The buzz about Web 3.0

I recently was a guest at a really interesting meeting of a new consulting firm. We talked about cloud computing and Web 3.0 and various other ‘hot’ technology topics. Since the participants were at various levels of understanding of these technologies prior to the meeting, they assembled a reading list for those who were less experienced to come up to speed. Among the readings was a guest blog post on TechCrunchIT written by Marc Benioff, CEO of Salesforce.com. It characterized the evolution of the web this way:

  • Web 1.0 allowed everyone to transact, by taking away the cost and access barriers to certain types of transactions that were previously somewhat exclusive and expensive, for example trades at a brokerage house, purchases at an auction etc.
  • Web 2.0 allowed everyone to participate, by taking away the cost barriers to publication and geographical and timing barriers to making personal connections.
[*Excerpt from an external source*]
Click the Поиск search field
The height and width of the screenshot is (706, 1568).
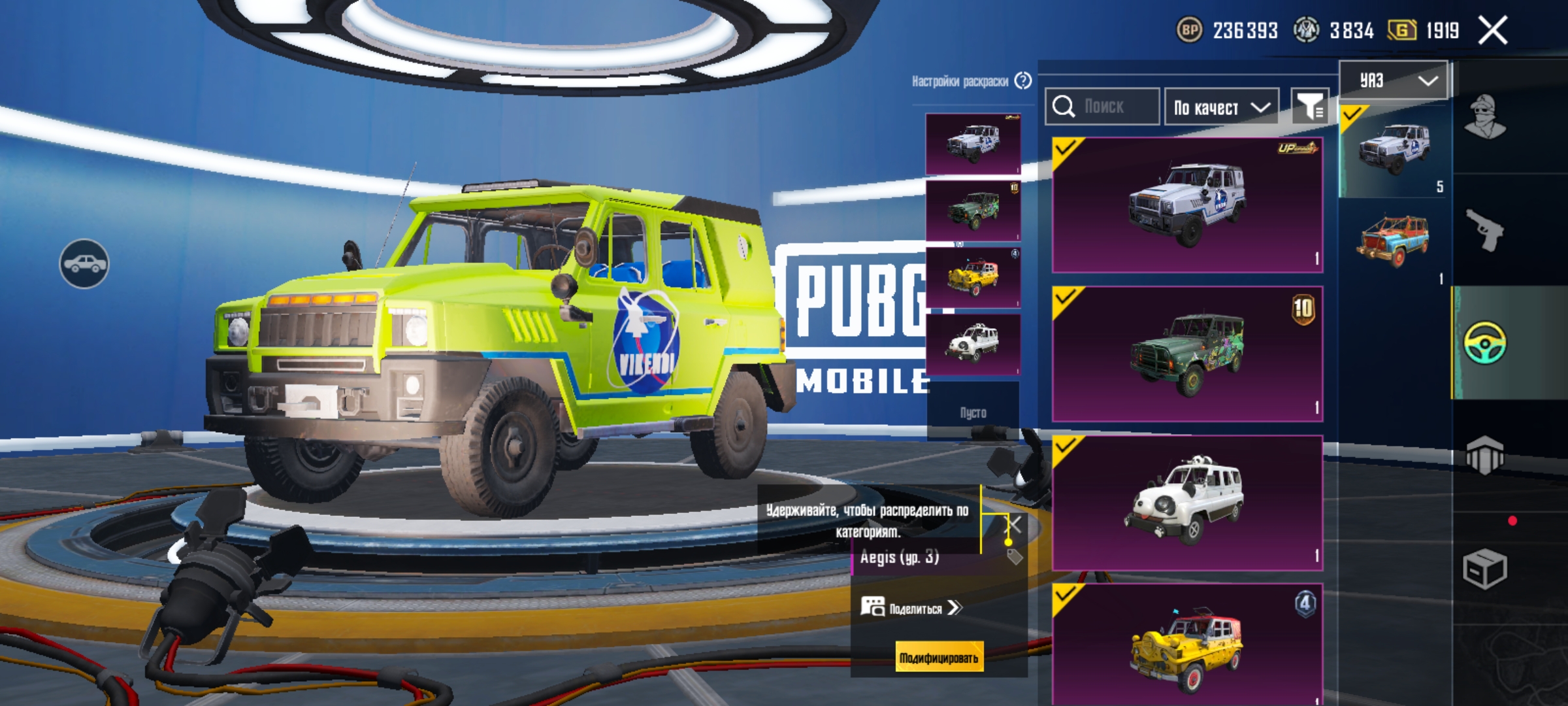[x=1103, y=107]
As a result of Web 2.0, pretty much anyone can blog, wiki, network, etc., largely for free.
  • Web 3.0 allows everyone to innovate, by taking away the technology and capital barriers to creation of digital applications. As a result of Web 3.0, pretty much anyone can inexpensively create an application for their own purposes, to share with others or to sell for a profit. No more waiting for the big software company to solve your problem; you can solve it yourself cheaply and easily.
  • As a non-techologist, I am particularly excited about Web 3.0. Web 1.0 and Web 2.0 gave me faster, better, cheaper ways to do things I was already able to do on my own without the web. Taken to its logical conclusion, Web 3.0 will expand my skill set, and the skill set of many people who are much more creative than I, to do things that were well beyond our reach in the past. That’s worth all the buzz that technology marketers are creating about it.